[Collected data entries]

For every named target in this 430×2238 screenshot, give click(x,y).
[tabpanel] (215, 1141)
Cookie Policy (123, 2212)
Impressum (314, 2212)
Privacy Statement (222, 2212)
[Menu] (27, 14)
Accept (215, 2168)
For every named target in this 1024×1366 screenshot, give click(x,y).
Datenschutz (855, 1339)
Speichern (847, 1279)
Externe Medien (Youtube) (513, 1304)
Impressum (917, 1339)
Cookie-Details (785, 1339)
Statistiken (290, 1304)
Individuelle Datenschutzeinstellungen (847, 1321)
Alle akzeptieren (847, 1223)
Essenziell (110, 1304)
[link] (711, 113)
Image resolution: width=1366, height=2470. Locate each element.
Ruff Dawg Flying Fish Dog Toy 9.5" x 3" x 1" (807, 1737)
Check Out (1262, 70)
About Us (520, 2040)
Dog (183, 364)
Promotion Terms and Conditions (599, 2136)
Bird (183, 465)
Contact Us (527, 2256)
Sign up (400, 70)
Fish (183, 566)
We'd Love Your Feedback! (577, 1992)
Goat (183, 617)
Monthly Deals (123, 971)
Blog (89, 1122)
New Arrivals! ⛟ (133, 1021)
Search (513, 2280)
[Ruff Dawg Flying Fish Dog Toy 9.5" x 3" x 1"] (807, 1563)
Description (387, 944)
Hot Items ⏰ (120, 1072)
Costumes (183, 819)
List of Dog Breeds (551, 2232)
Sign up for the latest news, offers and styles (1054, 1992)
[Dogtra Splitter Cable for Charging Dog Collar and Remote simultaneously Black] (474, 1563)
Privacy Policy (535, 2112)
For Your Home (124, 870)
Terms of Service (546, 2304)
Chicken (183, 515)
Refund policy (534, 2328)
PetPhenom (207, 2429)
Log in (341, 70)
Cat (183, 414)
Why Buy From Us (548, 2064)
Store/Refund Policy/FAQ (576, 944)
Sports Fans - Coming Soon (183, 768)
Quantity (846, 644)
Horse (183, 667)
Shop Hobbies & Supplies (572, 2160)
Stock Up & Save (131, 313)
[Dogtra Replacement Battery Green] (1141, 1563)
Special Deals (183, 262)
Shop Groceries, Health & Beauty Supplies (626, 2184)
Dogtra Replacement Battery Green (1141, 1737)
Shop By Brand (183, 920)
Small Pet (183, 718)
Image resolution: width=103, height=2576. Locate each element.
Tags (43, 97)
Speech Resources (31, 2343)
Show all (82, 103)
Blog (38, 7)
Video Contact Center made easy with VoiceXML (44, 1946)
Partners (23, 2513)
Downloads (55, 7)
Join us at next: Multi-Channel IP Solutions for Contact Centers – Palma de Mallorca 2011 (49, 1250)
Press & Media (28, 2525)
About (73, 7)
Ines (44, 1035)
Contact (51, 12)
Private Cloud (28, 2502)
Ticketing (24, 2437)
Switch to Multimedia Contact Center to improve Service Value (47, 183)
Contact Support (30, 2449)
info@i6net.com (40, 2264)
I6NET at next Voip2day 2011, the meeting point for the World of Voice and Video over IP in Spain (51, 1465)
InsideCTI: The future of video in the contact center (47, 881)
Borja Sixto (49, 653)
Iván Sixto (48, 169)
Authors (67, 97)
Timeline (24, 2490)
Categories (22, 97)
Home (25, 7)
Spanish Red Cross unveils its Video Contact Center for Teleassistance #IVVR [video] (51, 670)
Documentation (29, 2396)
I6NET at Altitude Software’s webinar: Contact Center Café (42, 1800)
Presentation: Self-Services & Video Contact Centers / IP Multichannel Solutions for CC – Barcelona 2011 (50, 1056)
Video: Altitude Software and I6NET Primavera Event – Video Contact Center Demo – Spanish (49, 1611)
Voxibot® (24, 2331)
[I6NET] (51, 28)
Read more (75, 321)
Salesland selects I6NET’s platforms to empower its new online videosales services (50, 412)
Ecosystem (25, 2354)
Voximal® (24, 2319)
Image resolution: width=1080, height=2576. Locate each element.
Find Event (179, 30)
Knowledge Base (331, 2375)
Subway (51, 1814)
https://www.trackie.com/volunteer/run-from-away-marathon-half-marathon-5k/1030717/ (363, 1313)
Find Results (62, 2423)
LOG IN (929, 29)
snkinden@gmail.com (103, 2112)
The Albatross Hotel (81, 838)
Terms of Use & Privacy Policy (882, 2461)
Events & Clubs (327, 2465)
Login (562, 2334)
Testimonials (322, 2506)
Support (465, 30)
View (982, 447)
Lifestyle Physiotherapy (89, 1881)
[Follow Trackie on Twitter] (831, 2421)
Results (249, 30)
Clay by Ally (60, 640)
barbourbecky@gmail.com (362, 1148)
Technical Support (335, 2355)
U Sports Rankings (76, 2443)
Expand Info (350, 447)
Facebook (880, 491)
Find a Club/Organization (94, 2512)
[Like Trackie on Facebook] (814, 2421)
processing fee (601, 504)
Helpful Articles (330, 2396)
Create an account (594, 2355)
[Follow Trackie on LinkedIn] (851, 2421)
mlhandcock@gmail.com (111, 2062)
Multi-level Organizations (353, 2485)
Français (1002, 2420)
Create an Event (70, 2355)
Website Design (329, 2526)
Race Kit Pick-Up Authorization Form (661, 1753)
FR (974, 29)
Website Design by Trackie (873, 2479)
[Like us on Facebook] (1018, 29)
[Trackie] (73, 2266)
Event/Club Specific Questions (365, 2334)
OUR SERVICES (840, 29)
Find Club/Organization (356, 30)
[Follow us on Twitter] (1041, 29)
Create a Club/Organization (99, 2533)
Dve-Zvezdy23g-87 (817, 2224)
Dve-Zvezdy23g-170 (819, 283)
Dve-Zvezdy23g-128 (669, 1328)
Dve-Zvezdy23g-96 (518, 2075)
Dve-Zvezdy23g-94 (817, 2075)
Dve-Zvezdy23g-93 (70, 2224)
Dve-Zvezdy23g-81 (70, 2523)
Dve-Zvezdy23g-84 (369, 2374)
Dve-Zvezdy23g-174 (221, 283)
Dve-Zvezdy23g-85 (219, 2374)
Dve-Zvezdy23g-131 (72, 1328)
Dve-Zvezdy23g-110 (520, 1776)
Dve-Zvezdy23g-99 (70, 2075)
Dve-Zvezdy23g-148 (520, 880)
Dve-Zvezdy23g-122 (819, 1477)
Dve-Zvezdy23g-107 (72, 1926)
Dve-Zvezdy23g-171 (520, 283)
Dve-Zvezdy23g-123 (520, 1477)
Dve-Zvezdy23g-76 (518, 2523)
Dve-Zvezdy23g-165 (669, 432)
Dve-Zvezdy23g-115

Required action
In full and word for word, write out the data above.

Exercise solution
For every named target in this 430×2238 screenshot, give click(x,y).
[tabpanel] (215, 1141)
Cookie Policy (123, 2212)
Impressum (314, 2212)
Privacy Statement (222, 2212)
[Menu] (27, 14)
Accept (215, 2168)
For every named target in this 1024×1366 screenshot, give click(x,y).
Datenschutz (855, 1339)
Speichern (847, 1279)
Externe Medien (Youtube) (513, 1304)
Impressum (917, 1339)
Cookie-Details (785, 1339)
Statistiken (290, 1304)
Individuelle Datenschutzeinstellungen (847, 1321)
Alle akzeptieren (847, 1223)
Essenziell (110, 1304)
[link] (711, 113)
Image resolution: width=1366, height=2470. Locate each element.
Ruff Dawg Flying Fish Dog Toy 9.5" x 3" x 1" (807, 1737)
Check Out (1262, 70)
About Us (520, 2040)
Dog (183, 364)
Promotion Terms and Conditions (599, 2136)
Bird (183, 465)
Contact Us (527, 2256)
Sign up (400, 70)
Fish (183, 566)
We'd Love Your Feedback! (577, 1992)
Goat (183, 617)
Monthly Deals (123, 971)
Blog (89, 1122)
New Arrivals! ⛟ (133, 1021)
Search (513, 2280)
[Ruff Dawg Flying Fish Dog Toy 9.5" x 3" x 1"] (807, 1563)
Description (387, 944)
Hot Items ⏰ (120, 1072)
Costumes (183, 819)
List of Dog Breeds (551, 2232)
Sign up for the latest news, offers and styles (1054, 1992)
[Dogtra Splitter Cable for Charging Dog Collar and Remote simultaneously Black] (474, 1563)
Privacy Policy (535, 2112)
For Your Home (124, 870)
Terms of Service (546, 2304)
Chicken (183, 515)
Refund policy (534, 2328)
PetPhenom (207, 2429)
Log in (341, 70)
Cat (183, 414)
Why Buy From Us (548, 2064)
Store/Refund Policy/FAQ (576, 944)
Sports Fans - Coming Soon (183, 768)
Quantity (846, 644)
Horse (183, 667)
Shop Hobbies & Supplies (572, 2160)
Stock Up & Save (131, 313)
[Dogtra Replacement Battery Green] (1141, 1563)
Special Deals (183, 262)
Shop Groceries, Health & Beauty Supplies (626, 2184)
Dogtra Replacement Battery Green (1141, 1737)
Shop By Brand (183, 920)
Small Pet (183, 718)
Image resolution: width=103, height=2576. Locate each element.
Tags (43, 97)
Speech Resources (31, 2343)
Show all (82, 103)
Blog (38, 7)
Video Contact Center made easy with VoiceXML (44, 1946)
Partners (23, 2513)
Downloads (55, 7)
Join us at next: Multi-Channel IP Solutions for Contact Centers – Palma de Mallorca 2011 (49, 1250)
Press & Media (28, 2525)
About (73, 7)
Ines (44, 1035)
Contact (51, 12)
Private Cloud (28, 2502)
Ticketing (24, 2437)
Switch to Multimedia Contact Center to improve Service Value (47, 183)
Contact Support (30, 2449)
info@i6net.com (40, 2264)
I6NET at next Voip2day 2011, the meeting point for the World of Voice and Video over IP in Spain (51, 1465)
InsideCTI: The future of video in the contact center (47, 881)
Borja Sixto (49, 653)
Iván Sixto (48, 169)
Authors (67, 97)
Timeline (24, 2490)
Categories (22, 97)
Home (25, 7)
Spanish Red Cross unveils its Video Contact Center for Teleassistance #IVVR [video] (51, 670)
Documentation (29, 2396)
I6NET at Altitude Software’s webinar: Contact Center Café (42, 1800)
Presentation: Self-Services & Video Contact Centers / IP Multichannel Solutions for CC – Barcelona 2011 (50, 1056)
Video: Altitude Software and I6NET Primavera Event – Video Contact Center Demo – Spanish (49, 1611)
Voxibot® (24, 2331)
[I6NET] (51, 28)
Read more (75, 321)
Salesland selects I6NET’s platforms to empower its new online videosales services (50, 412)
Ecosystem (25, 2354)
Voximal® (24, 2319)
Image resolution: width=1080, height=2576. Locate each element.
Find Event (179, 30)
Knowledge Base (331, 2375)
Subway (51, 1814)
https://www.trackie.com/volunteer/run-from-away-marathon-half-marathon-5k/1030717/ (363, 1313)
Find Results (62, 2423)
LOG IN (929, 29)
snkinden@gmail.com (103, 2112)
The Albatross Hotel (81, 838)
Terms of Use & Privacy Policy (882, 2461)
Events & Clubs (327, 2465)
Login (562, 2334)
Testimonials (322, 2506)
Support (465, 30)
View (982, 447)
Lifestyle Physiotherapy (89, 1881)
[Follow Trackie on Twitter] (831, 2421)
Results (249, 30)
Clay by Ally (60, 640)
barbourbecky@gmail.com (362, 1148)
Technical Support (335, 2355)
U Sports Rankings (76, 2443)
Expand Info (350, 447)
Facebook (880, 491)
Find a Club/Organization (94, 2512)
[Like Trackie on Facebook] (814, 2421)
processing fee (601, 504)
Helpful Articles (330, 2396)
Create an account (594, 2355)
[Follow Trackie on LinkedIn] (851, 2421)
mlhandcock@gmail.com (111, 2062)
Multi-level Organizations (353, 2485)
Français (1002, 2420)
Create an Event (70, 2355)
Website Design (329, 2526)
Race Kit Pick-Up Authorization Form (661, 1753)
FR (974, 29)
Website Design by Trackie (873, 2479)
[Like us on Facebook] (1018, 29)
[Trackie] (73, 2266)
Event/Club Specific Questions (365, 2334)
OUR SERVICES (840, 29)
Find Club/Organization (356, 30)
[Follow us on Twitter] (1041, 29)
Create a Club/Organization (99, 2533)
Dve-Zvezdy23g-87 (817, 2224)
Dve-Zvezdy23g-170 (819, 283)
Dve-Zvezdy23g-128 (669, 1328)
Dve-Zvezdy23g-96 (518, 2075)
Dve-Zvezdy23g-94 (817, 2075)
Dve-Zvezdy23g-93 (70, 2224)
Dve-Zvezdy23g-81 (70, 2523)
Dve-Zvezdy23g-84 (369, 2374)
Dve-Zvezdy23g-174 (221, 283)
Dve-Zvezdy23g-85 (219, 2374)
Dve-Zvezdy23g-131 (72, 1328)
Dve-Zvezdy23g-110 (520, 1776)
Dve-Zvezdy23g-99 (70, 2075)
Dve-Zvezdy23g-148 (520, 880)
Dve-Zvezdy23g-122 (819, 1477)
Dve-Zvezdy23g-107 (72, 1926)
Dve-Zvezdy23g-171 (520, 283)
Dve-Zvezdy23g-123 (520, 1477)
Dve-Zvezdy23g-76 (518, 2523)
Dve-Zvezdy23g-165 (669, 432)
Dve-Zvezdy23g-115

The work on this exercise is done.